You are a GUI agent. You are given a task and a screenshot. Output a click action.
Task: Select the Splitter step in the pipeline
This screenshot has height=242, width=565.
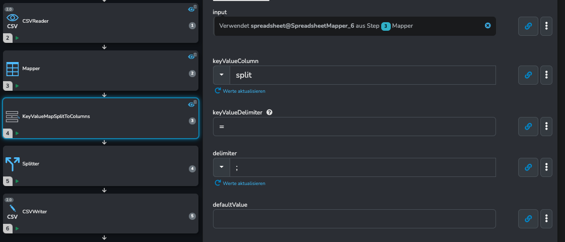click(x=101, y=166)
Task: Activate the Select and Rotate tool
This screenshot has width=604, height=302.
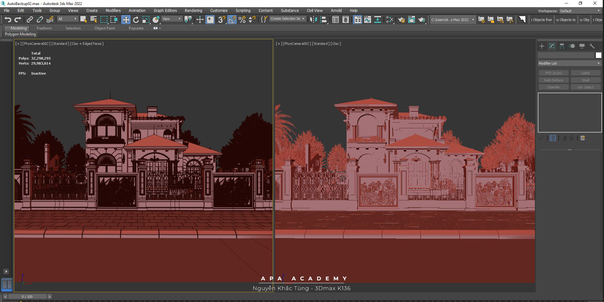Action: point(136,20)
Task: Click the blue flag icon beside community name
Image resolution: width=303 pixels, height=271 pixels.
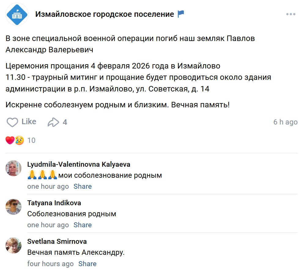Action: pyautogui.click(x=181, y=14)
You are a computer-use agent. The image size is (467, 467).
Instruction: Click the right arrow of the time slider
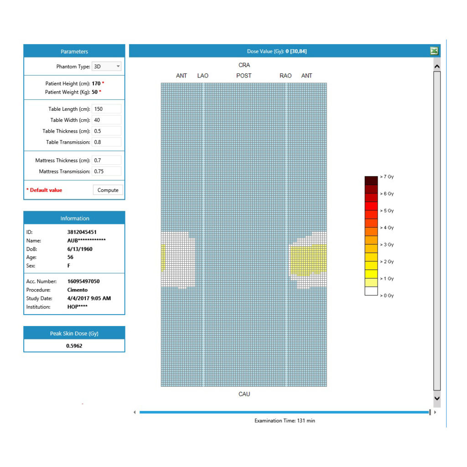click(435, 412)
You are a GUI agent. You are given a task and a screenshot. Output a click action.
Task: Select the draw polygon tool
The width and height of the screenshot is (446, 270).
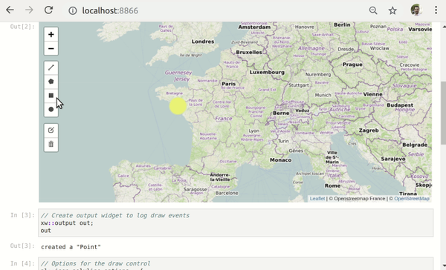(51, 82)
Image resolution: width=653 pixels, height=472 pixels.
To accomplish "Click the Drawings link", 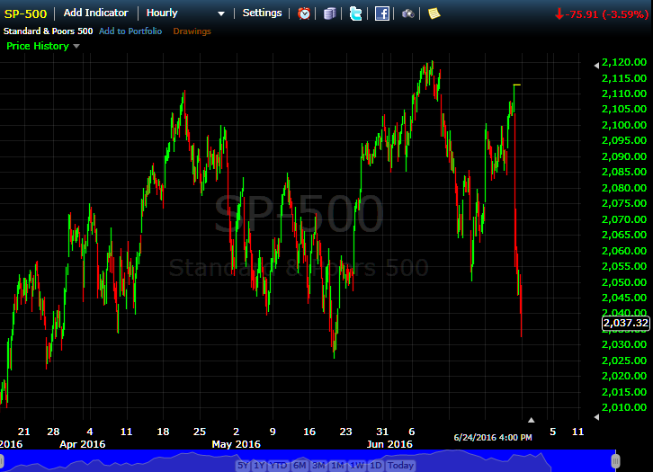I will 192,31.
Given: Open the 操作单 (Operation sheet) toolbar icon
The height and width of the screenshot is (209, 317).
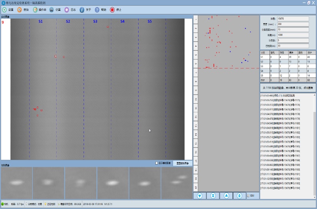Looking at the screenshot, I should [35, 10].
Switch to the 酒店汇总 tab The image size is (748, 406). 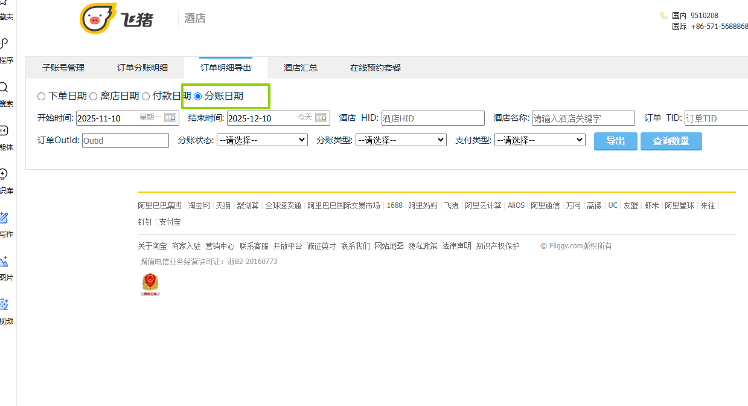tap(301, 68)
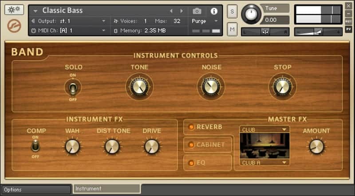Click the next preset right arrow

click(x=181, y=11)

**What this task involves**
A single figure, the number of lines above with the word "Select", is the whole answer.

**Answer section**
3